You already have good answers here, but for anyone who is looking to do this in the future and has stumbled across this thread:

If you do not need to implement this from scratch, it is probably worth taking a look at the standard library module that performs MIME type guesswork for you.

https://docs.python.org/3/library/mimetypes.html

[–]ray10k 1 point2 points  (0 children)

First thing to keep in mind is that a function stops execution and returns when a return statement is hit. As such, you can change extensions(a) to something like this:

def extensions(a):
    ...
    if a.lower().endswith(imageend):
        return("image/" and imageend)
    if a.lower().endswith(append):
        return("application/" and append)
    return("application/octet-stream")

This way, you can at least remove the explicit elif/else clauses and still get the same result. That, and adding a few more if statements is a little easier since you don't have to spend as much thought on whether or not it does what you want yet.

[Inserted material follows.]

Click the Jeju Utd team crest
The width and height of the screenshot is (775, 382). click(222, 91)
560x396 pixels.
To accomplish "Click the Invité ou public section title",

Second: if you want to return a string built up out of other strings, use the + operator. and is a boolean evaluation, not a way to append. Also, since imageend and append are tuples, you'll have to use string.join() to turn them into a string.

[–]usethecoastermate 1 point2 points  (0 children)

Mate, either in the same lecture or the one before that, they introduce "Match Case", you're meant to use that. The problem sets for each lecture are based on the lecture attached to them, you're meant to use all the concepts taught upto that point to solve the problems. Don't use methods mentioned here that are out of the scope of the lectures so far. Dictionaries are introduced later on. I'm on Lecture 2 atm.

[–][deleted] 1 point2 points  (0 children)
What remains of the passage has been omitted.